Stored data
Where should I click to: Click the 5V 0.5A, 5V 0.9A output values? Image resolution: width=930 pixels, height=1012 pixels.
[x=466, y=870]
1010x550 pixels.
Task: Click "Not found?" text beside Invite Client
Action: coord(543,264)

▶ [What is needed]: In full and without alteration, repeat the records.

▶ [Output for this exercise]:
Where should I click to: Click the 5V 0.5A, 5V 0.9A output values? Image resolution: width=930 pixels, height=1012 pixels.
[x=466, y=870]
1010x550 pixels.
Task: Click "Not found?" text beside Invite Client
Action: coord(543,264)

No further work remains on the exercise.